MatterHackers is completely technology agnostic, delivering over 50 machines, kits and 700 materials from partners alongside its own range of filaments, to both the education and professional markets. In addition to big machine launches like the larger Ultimaker S5, materials have also benefitted from some serious advancements over the last year as material science has moved on and companies, namely Ultimaker once again, partner with major materials manufacturers such as BASF and Solvay to bring engineering quality to the desktop.
What may once have been the province of larger industrial machines, engineers are now able to print with high-temperature resistant, nylon and carbon-filled filaments to produce functional parts which could potentially save thousands in production costs.
“Volkswagen is a really great example and there are so many more companies that are seeing where this technology fits in their workflow,” Hitner continued. “Most people, once they start seeing these use cases, the wheels start turning and they start to understand how having a fabrication machine on every engineer’s desk just sparks that creativity. It helps people to iterate faster and is really going to bring us to the next generation of products and services that are available to the public.”
Markforged is a company which has always been industry-focussed, bringing engineering-grade materials to the desktop starting with its Mark One 3D printer back in 2014. Unlike the colourful polymer prints produced on machines of a similar stature, the Boston-based company’s machines are designed to produce functional end-use parts in carbon fibre, Kevlar and fibre glass.
Jonathan Reilly, VP of Product at Markforged commented: “I think the general shift to a more industrial focus is very interesting and also very necessary because it expands the capabilities of 3D printing and I think it’s the right place to start pushing towards more and more high-volume applications.”
The company has since turned its attention to developing larger industrial solutions and a low-cost metal 3D printing machine but Markforged’s continuous carbon fibre desktop systems are proving to be an invaluable access point to the technology as they’re leveraged on manufacturing lines to print jigs, tools and fixtures.
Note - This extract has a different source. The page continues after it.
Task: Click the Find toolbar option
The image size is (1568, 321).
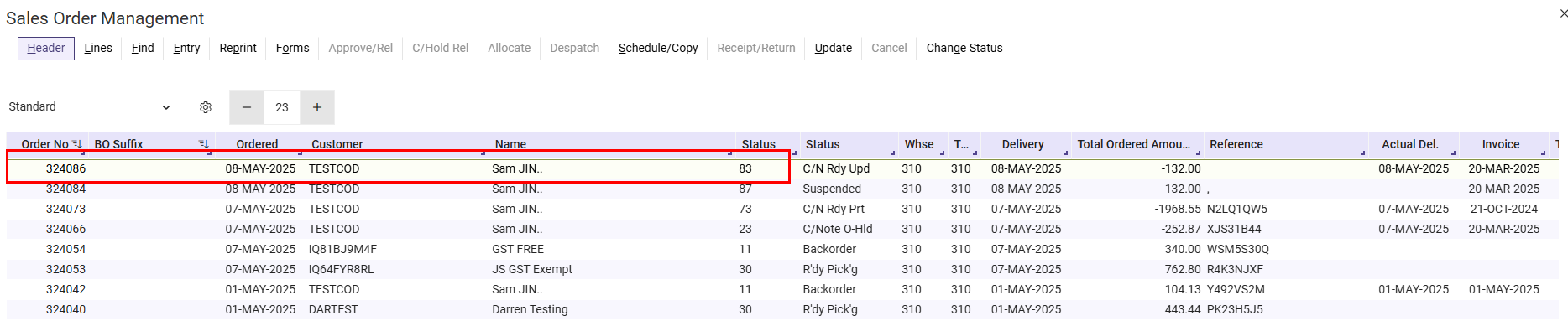Action: coord(143,48)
This flexibility is enabling companies like Centerline Engineered Solutions, a U.S. contract engineering business, to significantly reduce costs and lead times with printed inspection, welding and assembly fixtures and custom tooling. In the recent case of a press brake punch and die used to bend and form a custom sheet steel part, which would typically cost up to 2,000 USD if machined, the company decided to use a fixture, 3D printed in Markforged’s Onyx carbon-composite material reinforced with continuous Kevlar fibres. The part was able to successfully form steel and resulted in an 86% reduction in costs.
Proving the durability of the technology in end-use applications, Humanetics, a crash test dummy manufacturer recently utilised a Markforged Mark Two 3D printer and Onyx material to produce a complete set of ribs in just a week. The company was able to save up to 60% in assembly and labour costs and the printed ribs were still going strong even after over 150 impacts.
Reilly added: “I have this saying, ‘the part is our product, the thing you’re buying from us is a delivery system for your part’, it’s easy to get stuck focussed on your printers or your materials but the customer really only cares about their part at the end of the day and if you can build the right delivery mechanisms that make it easy and repeatable for them to get what they expect, you’ll win and you’ll succeed and grow.”
For the industrial sector which may have once overlooked seemingly simplified desktop systems, it looks like that message is finally getting through.